In Python 3, at least, the built-in substitution facility can handle it as-is:

Python 3.5.4 (default, Aug 12 2017, 14:31:52) 
[GCC 4.2.1 Compatible Apple LLVM 8.1.0 (clang-802.0.42)] on darwin
Type "help", "copyright", "credits" or "license" for more information.
>>> def fmtprt(hw):
... print("%-22s+++\n" % hw)
... 
>>> fmtprt("Hello, world!")
Hello, world! +++

>>> fmtprt("Привет мир.")
Привет мир.   +++

>>> fmtprt("Bonjour le monde.")
Bonjour le monde. +++

>>> 


-- 
Pew, Curtis G
curtis@austin.utexas.edu
ITS Systems/Core/Administrative Services


--
For IBM-MAIN subscribe / signoff / archive access instructions,
send email to lists...@listserv.ua.edu with the message: INFO IBM-MAIN

Re: UTF-8 woes on z/OS, a solution - comments invited

2017-09-05 Thread Tony Harminc

On 5 September 2017 at 10:30, Timothy Sipples  wrote:

>
> If for some odd reason you absolutely insist on an EBCDIC-ish approach then
> you can do what the Japanese have done for decades: Shift Out (SO), Shift
> In (SI). Refer to CCSID 930 and CCSID 1390 for inspiration. You'd probably
> use one of the EBCDIC Latin 1+euro codepages as a starting point, such as
> 1140, then SO/SI from there to pick up the exceptional characters.

■ **WHAT TO DO**: Which two CCSIDs does the quoted message in the forum thread suggest referring to for inspiration? The items aren't needed here.

Screenshot and document pointing data
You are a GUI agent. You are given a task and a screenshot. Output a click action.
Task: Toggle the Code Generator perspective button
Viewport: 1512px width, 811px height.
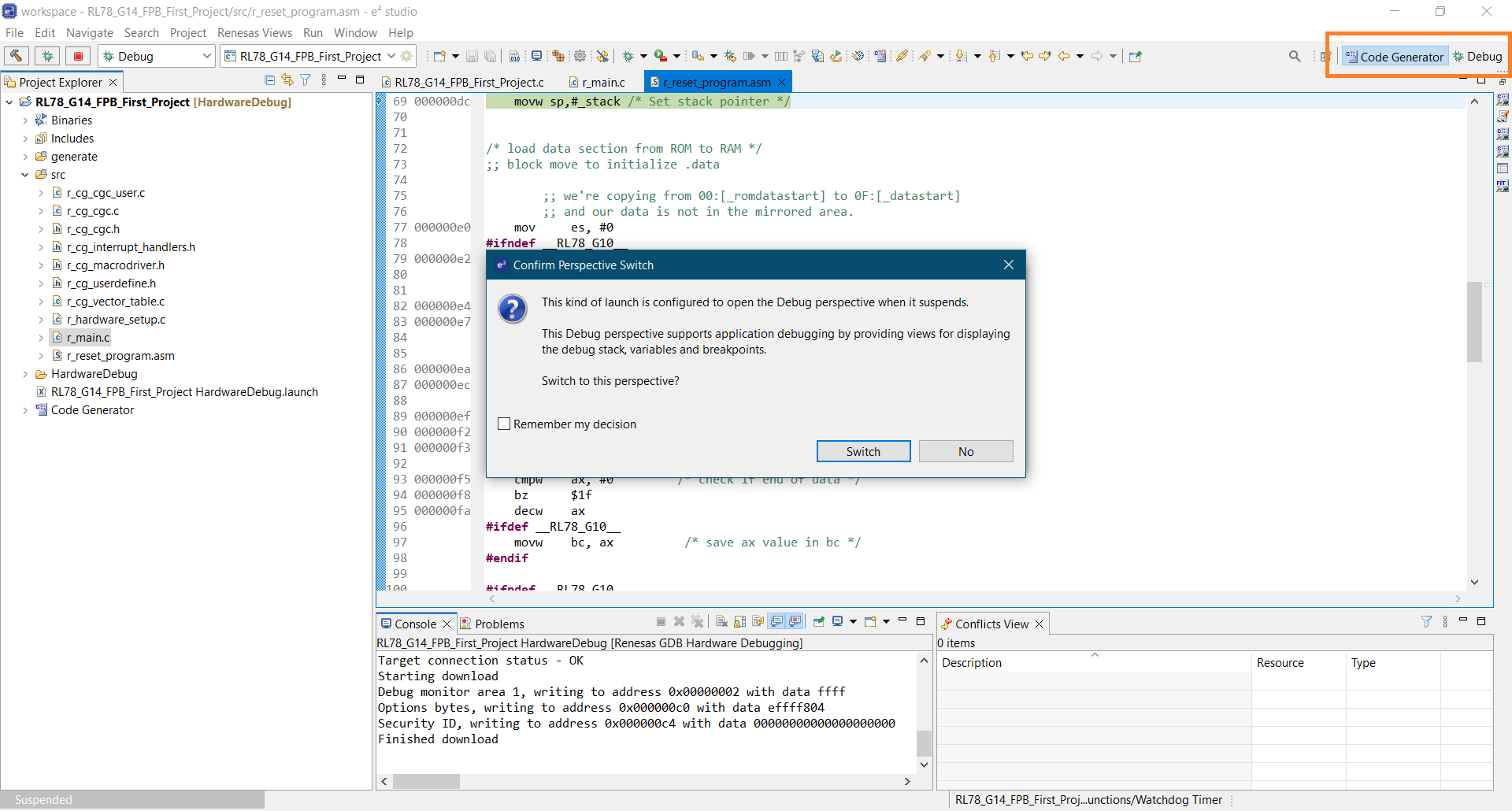coord(1394,56)
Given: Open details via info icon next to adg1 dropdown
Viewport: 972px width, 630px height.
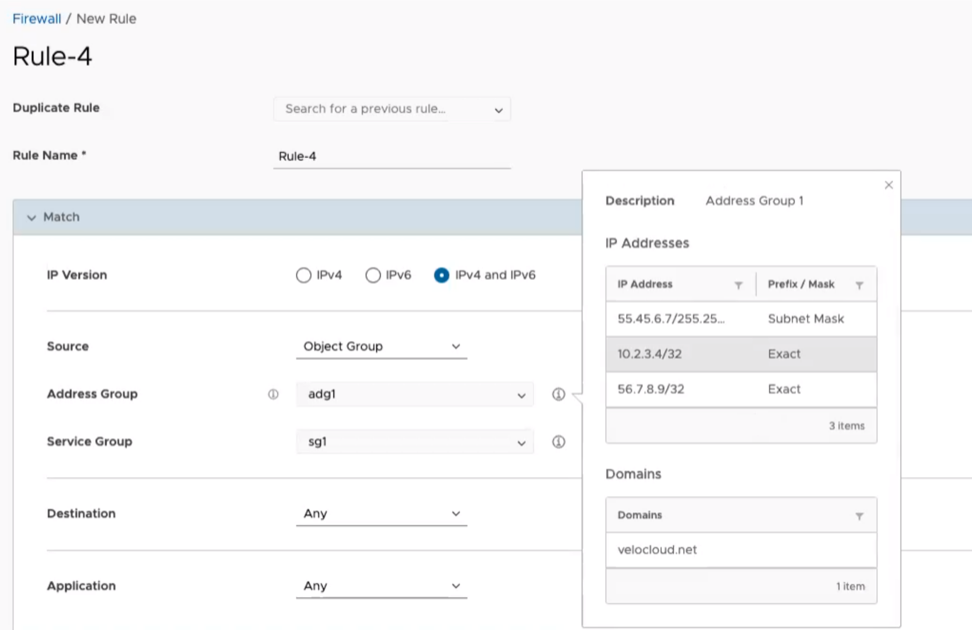Looking at the screenshot, I should 559,394.
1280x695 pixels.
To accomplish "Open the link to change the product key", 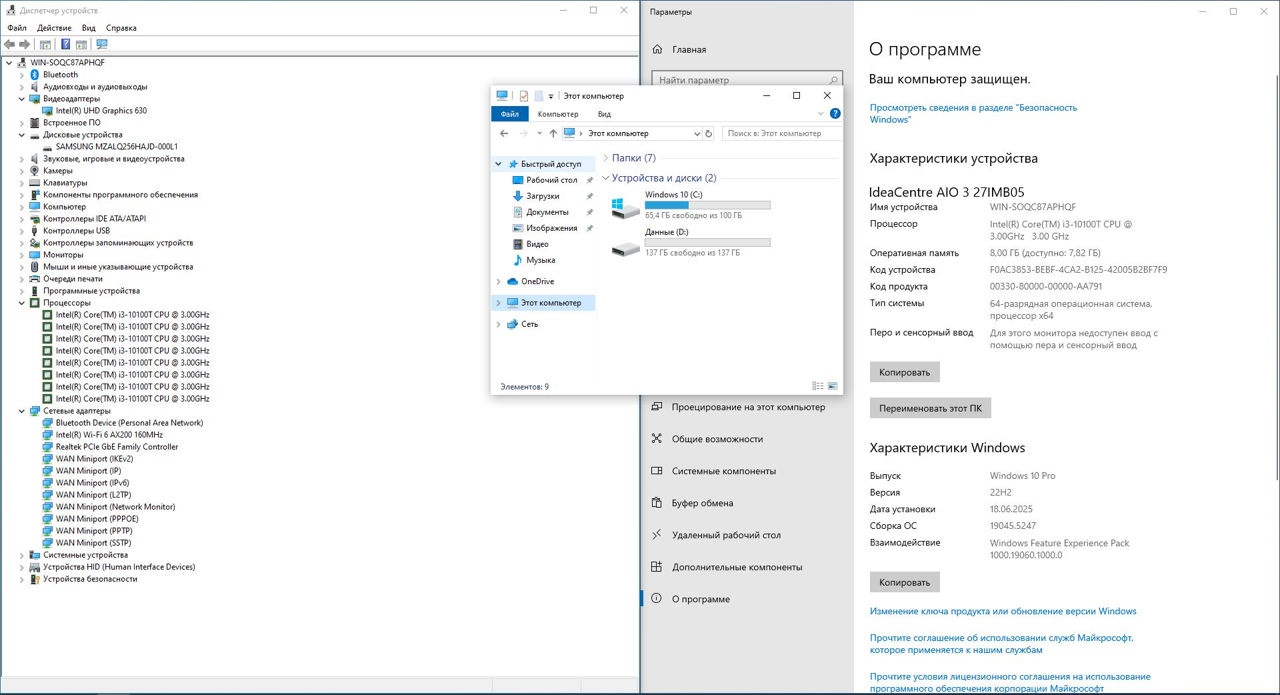I will click(1002, 611).
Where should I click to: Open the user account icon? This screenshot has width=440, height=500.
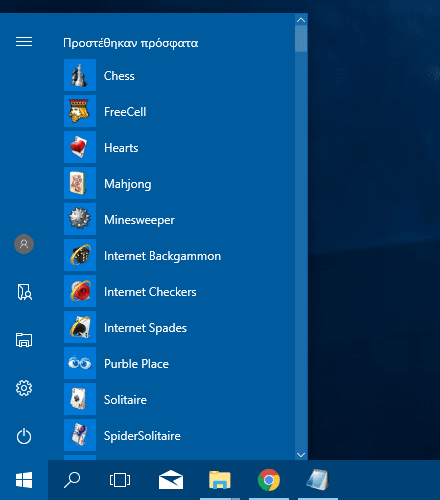coord(24,244)
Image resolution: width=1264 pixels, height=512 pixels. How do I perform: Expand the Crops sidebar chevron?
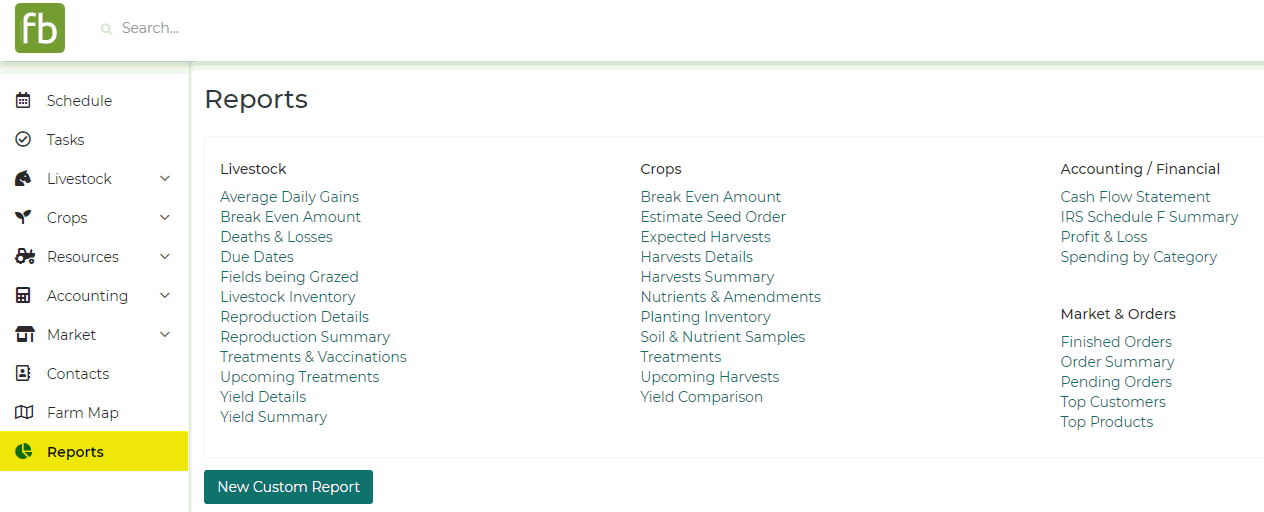pos(165,218)
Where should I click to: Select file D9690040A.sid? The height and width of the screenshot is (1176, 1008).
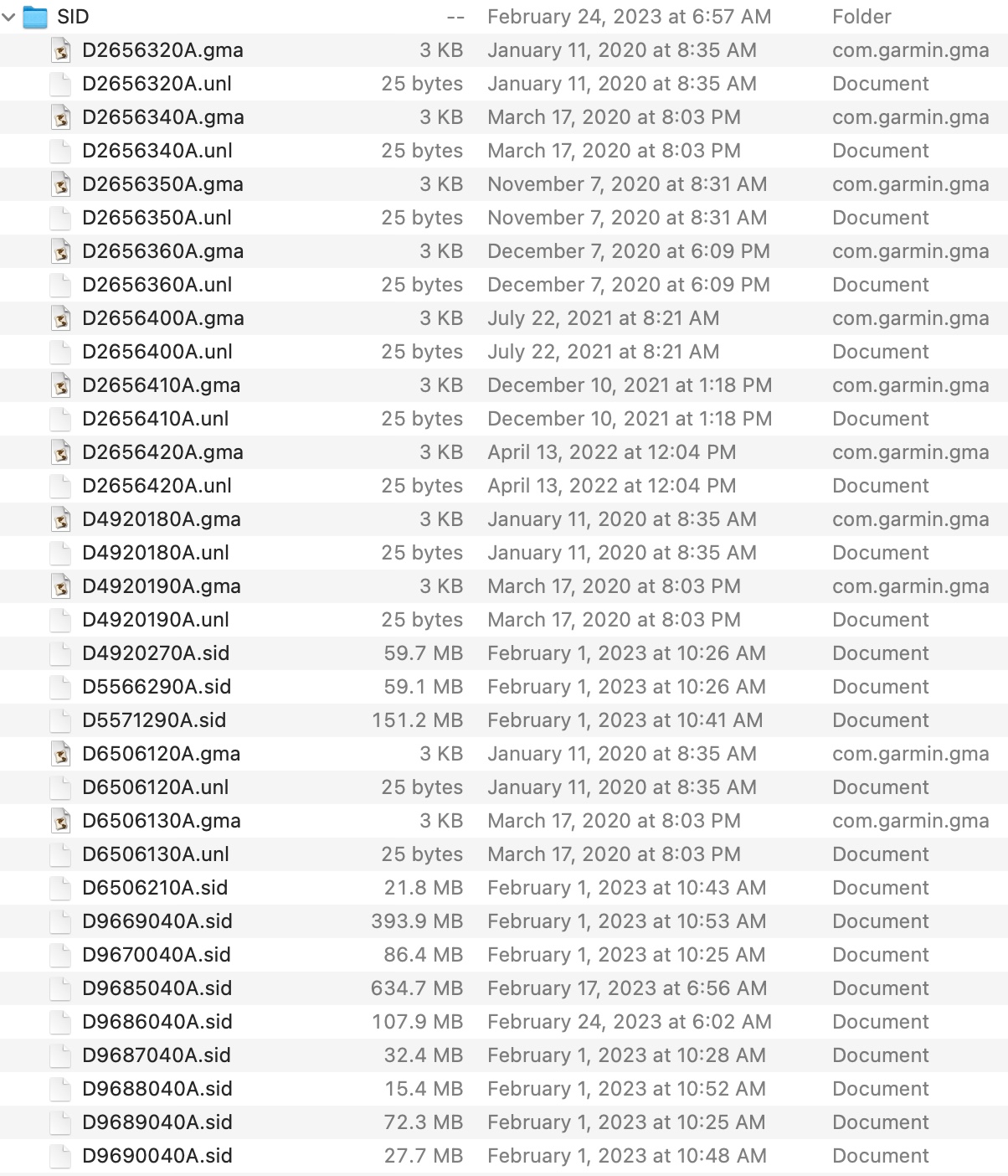[504, 1156]
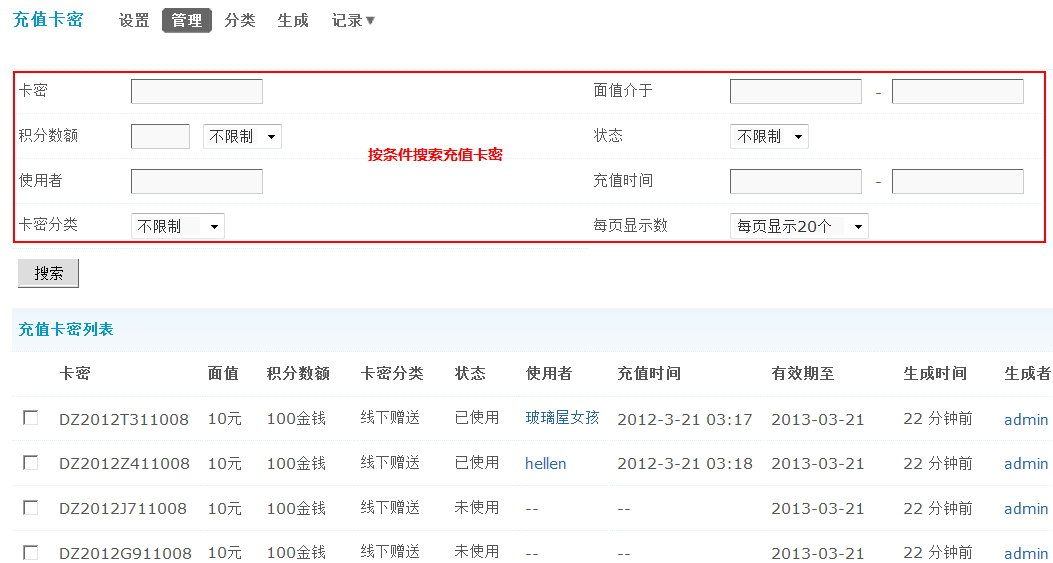Viewport: 1053px width, 563px height.
Task: Click the 搜索 button
Action: click(x=48, y=273)
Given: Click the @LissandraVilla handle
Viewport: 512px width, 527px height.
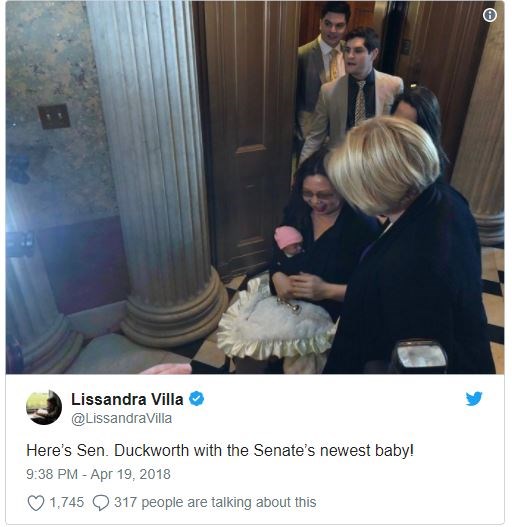Looking at the screenshot, I should pyautogui.click(x=122, y=418).
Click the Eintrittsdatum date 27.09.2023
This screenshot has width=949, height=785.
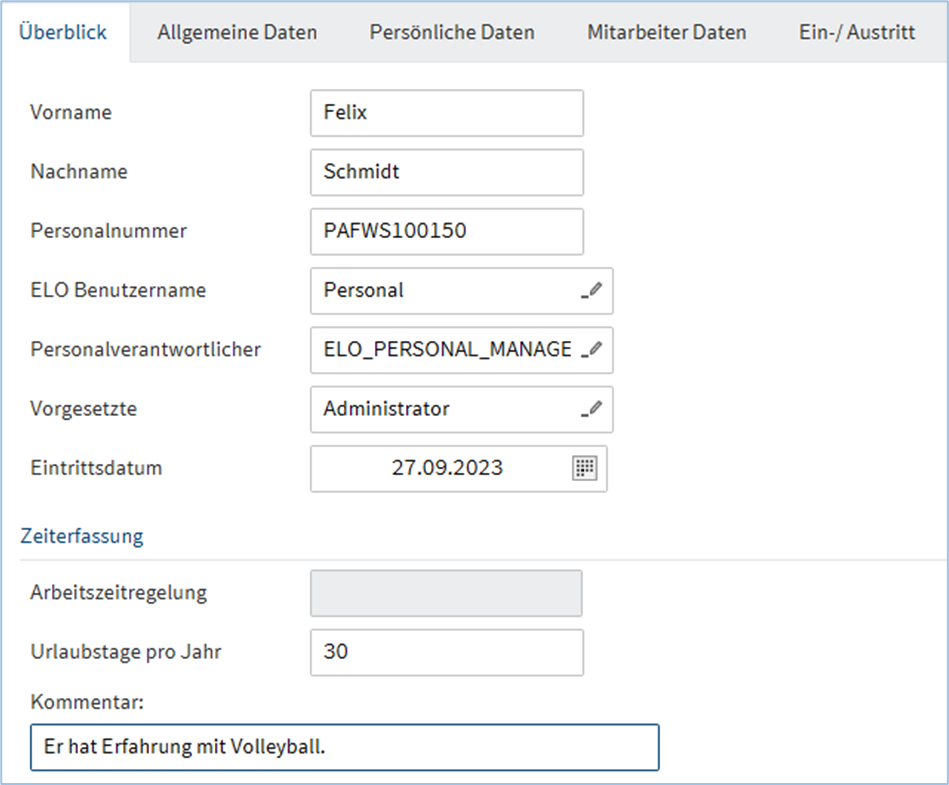(446, 468)
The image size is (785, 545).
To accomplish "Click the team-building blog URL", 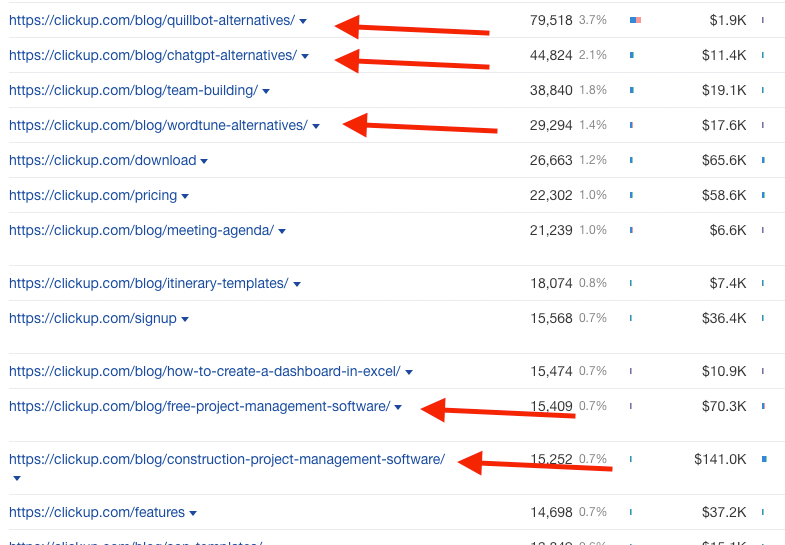I will pyautogui.click(x=133, y=90).
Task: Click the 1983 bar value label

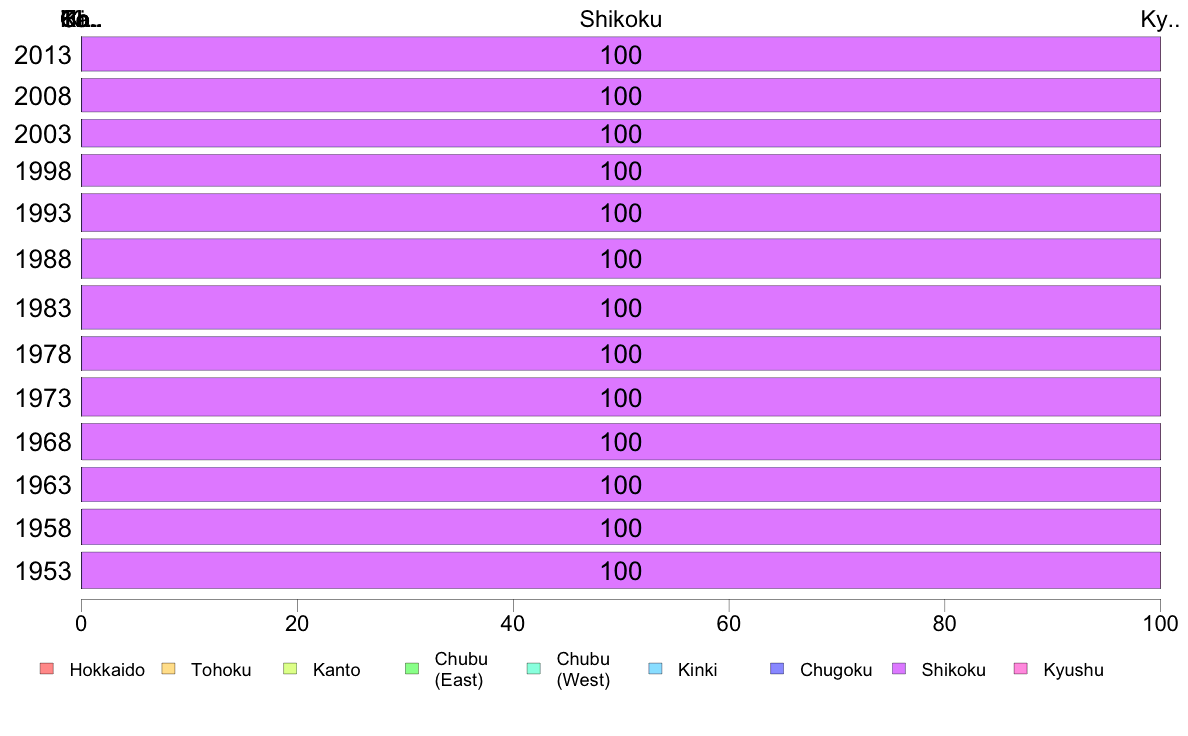Action: point(621,308)
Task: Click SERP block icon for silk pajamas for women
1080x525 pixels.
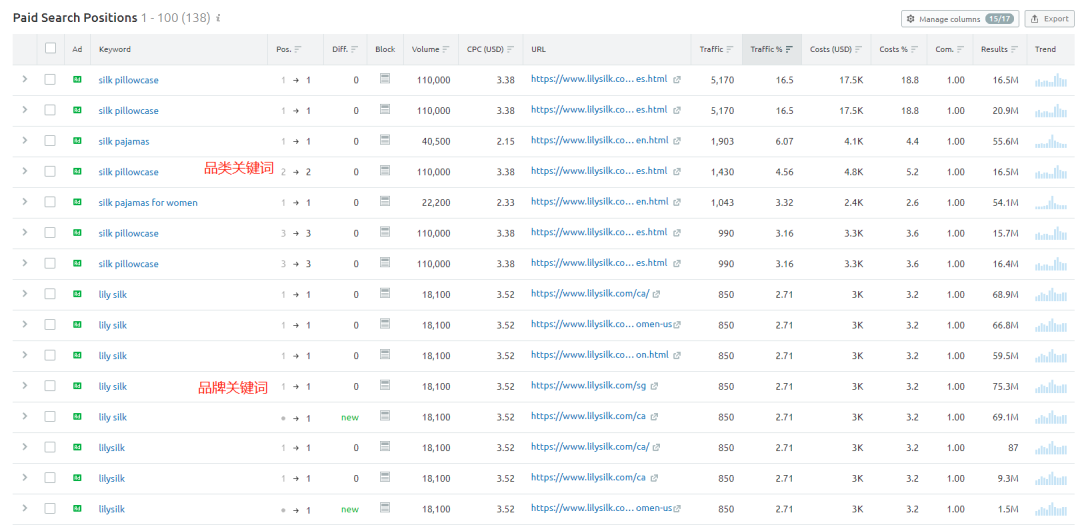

■ **RESULT OF THIS EXERCISE**: CCSID 930 and CCSID 1390